Last week, I asked you in a poll if you include your Covid vaccination status in your resume.
Now one week later, this is the result:
60% No, will never do that
30% Not yet, but I’m thinking about it
10% Yes, I do
Read my reasons below why you should not include your Covid vaccination status in your resume or even for that matter in your LinkedIn profile. With one exception though!
Caveat: The contents of this article are not intended to be a substitute for legal advice and should not be relied upon as such. Please seek legal advice on any issues you or your organization may have on the subject of this article.
Reason# 1: Resumes are for marketing
Your resume and LinkedIn profiles are not documents used in a Court of Law or at the Police station.
You don’t need to tell us everything, which you probably cannot do anyway in a 2-page resume. Too much information will be used against you.

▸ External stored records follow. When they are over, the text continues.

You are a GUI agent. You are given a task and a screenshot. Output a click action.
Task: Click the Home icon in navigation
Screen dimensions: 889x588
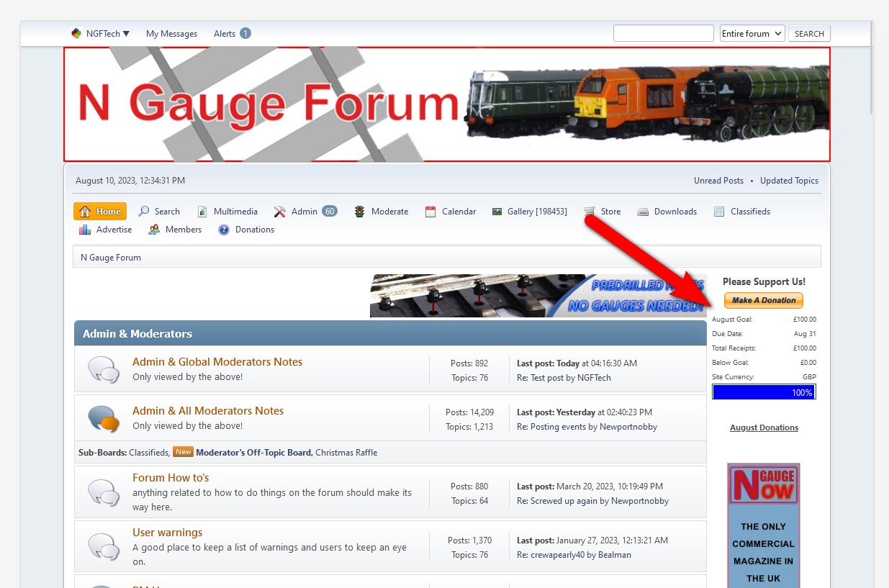pos(85,212)
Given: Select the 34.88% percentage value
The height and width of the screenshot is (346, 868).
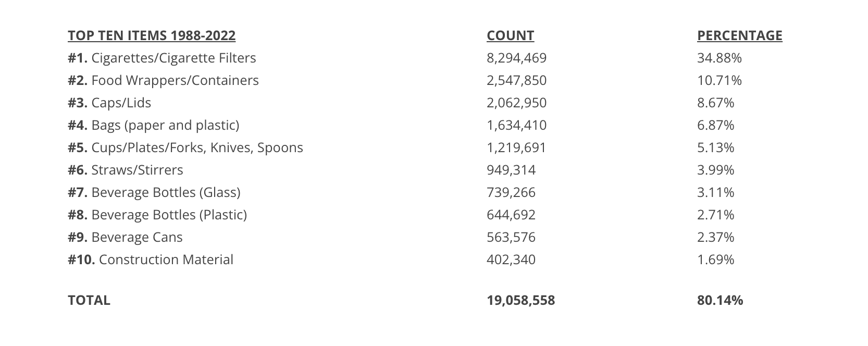Looking at the screenshot, I should click(720, 58).
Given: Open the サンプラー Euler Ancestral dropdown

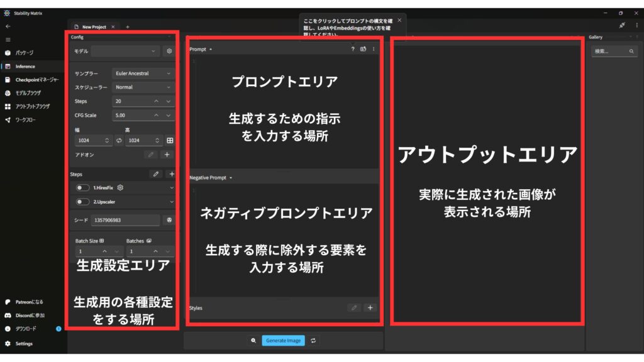Looking at the screenshot, I should (x=142, y=74).
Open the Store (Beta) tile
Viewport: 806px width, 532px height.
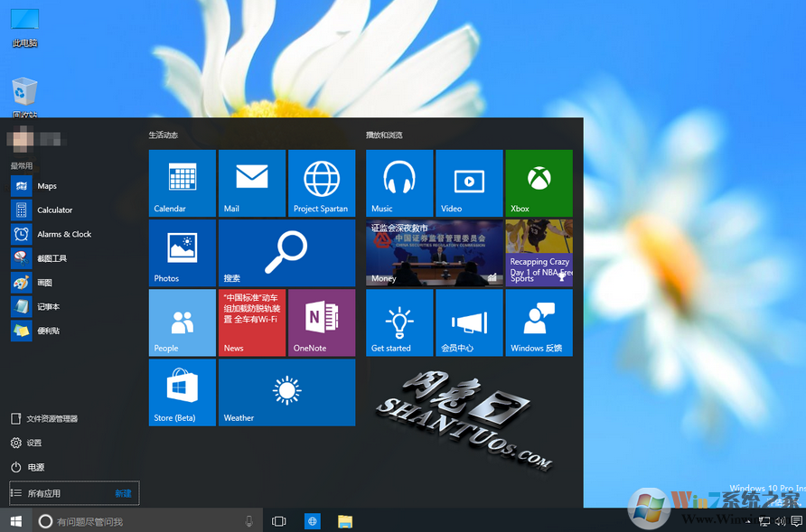tap(183, 392)
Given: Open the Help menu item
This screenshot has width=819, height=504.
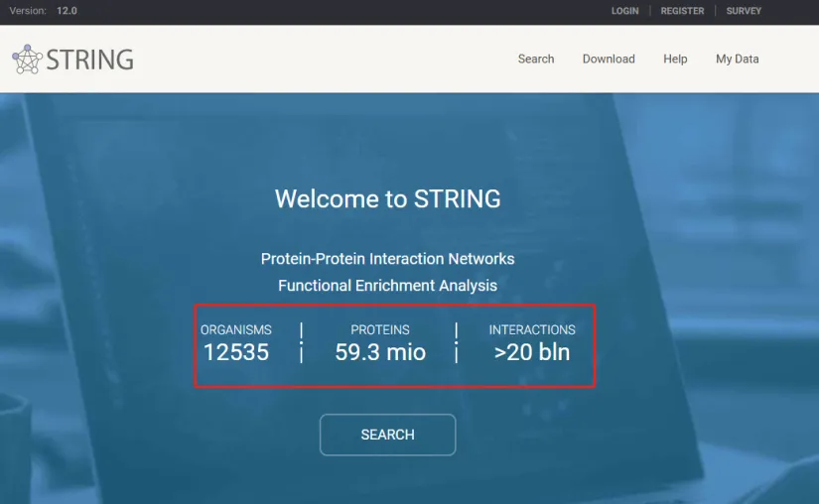Looking at the screenshot, I should tap(675, 59).
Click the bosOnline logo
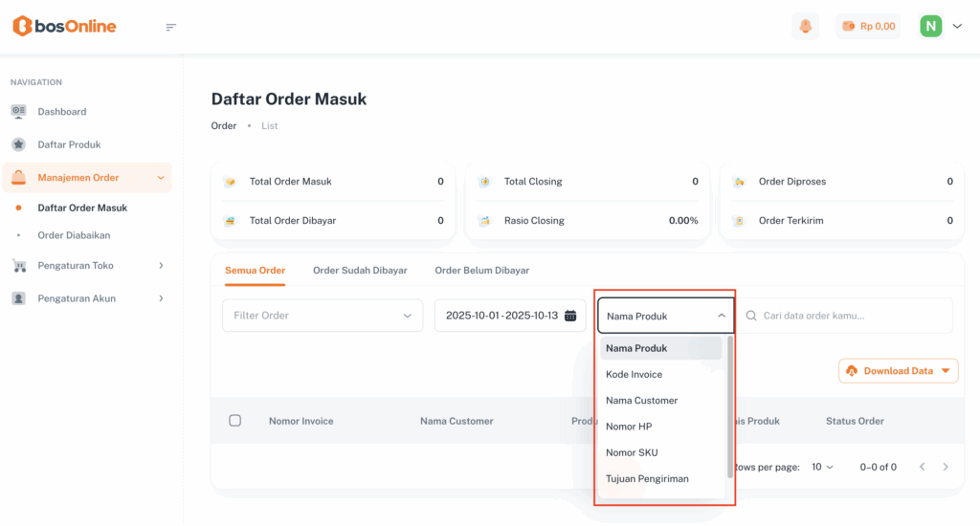The height and width of the screenshot is (526, 980). pos(64,27)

The two profiles have this one and only purpose:
To Get You An Interview
Tom Sorensen, Headhunter
In other words, your profiles are for marketing purposes. It is your larger version of a business card; it is your proposal that you present to an employer how your experience and skill set can help the employer accomplish their business goals.
Reason# 2: the US leads the way as always
SHRM, the Society for Human Resource Management, reports from the US that before you ask a question about a candidate’s Covid-19 vaccination status, know that there are legal limits to such questions.
Employers that are asking these questions need to make sure they’re doing so appropriately.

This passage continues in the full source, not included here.